The city of Jericho did not fall during the first circuit made by the Ark, it did not fall at the fifth, or at the sixth, but it fell at last at the seventh. -----Jos. 6:20. And thus it will happen with thee, says St. Augustine, "at the seventh circuit made by the Ark the city of vanity will fall." God has pardoned you your first sin, your tenth, your seventieth, perhaps your thousandth; He has often called you, now calls you again; tremble lest this should be the last circuit taken by the ark, that is, the last call, after which, if you do not change your life, it will be over with you.
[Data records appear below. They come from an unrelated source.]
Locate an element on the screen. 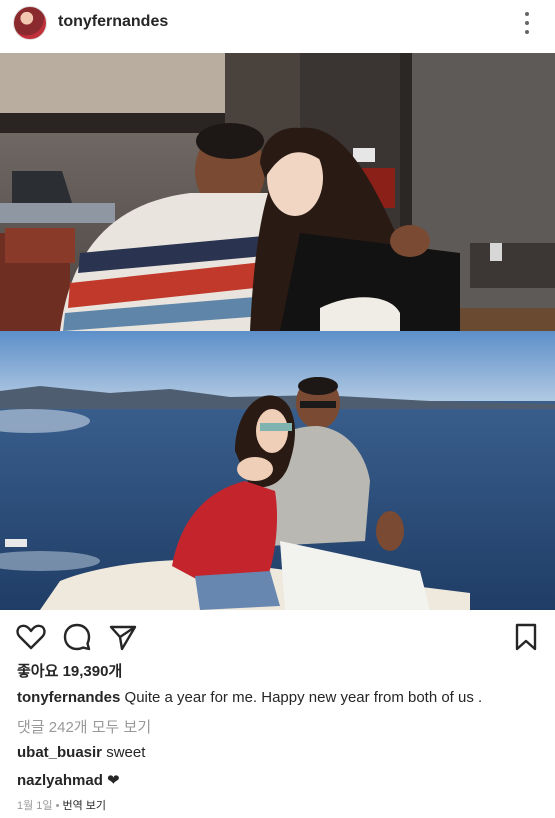  heart-outline-icon is located at coordinates (31, 637).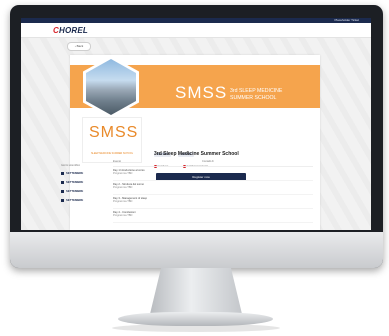  What do you see at coordinates (196, 154) in the screenshot?
I see `event-title: 3rd Sleep Medicine Summer School` at bounding box center [196, 154].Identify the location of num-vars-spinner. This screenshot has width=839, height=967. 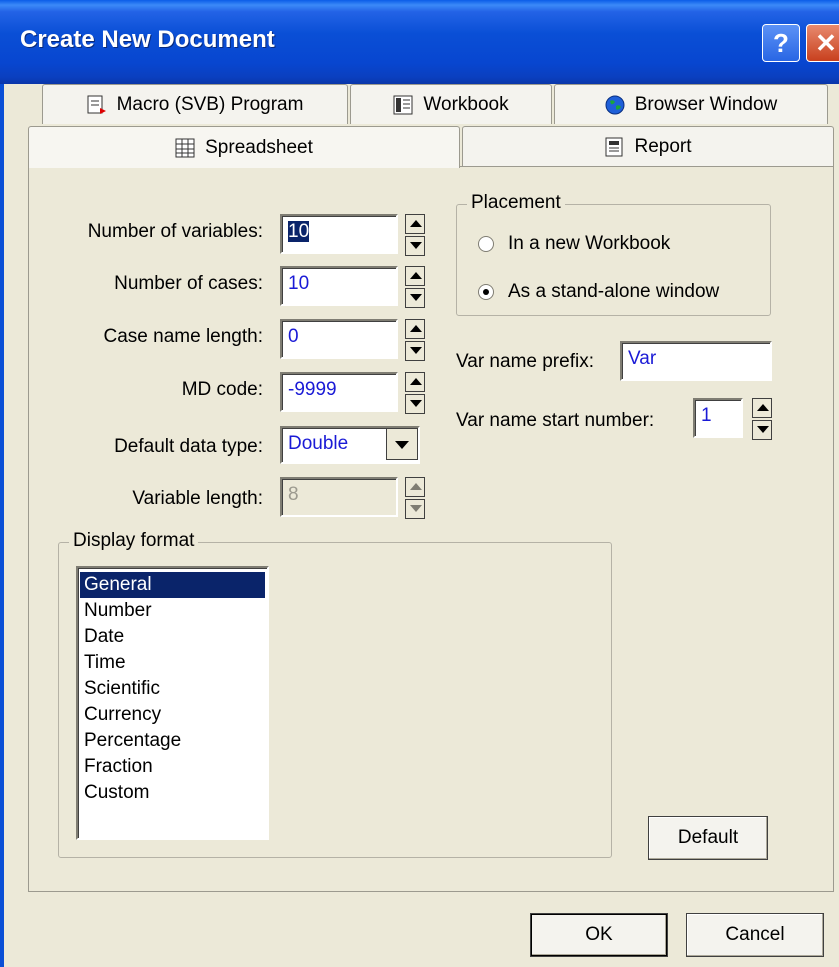
(415, 235).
For the earth, says the Apostle, that drinketh in the rain which cometh often upon it . . . and bringeth forth thorns and briars is reprobate, and very near unto a curse, whose end is to be burned. -----Heb. 6:7. That soul, he says, which has often received the waters of Divine light and grace, and instead of bearing fruit produces nought but the thorns of sin, is nigh unto a curse, and its end will be to burn eternally in Hell fire. In a word, when the period comes, God punishes.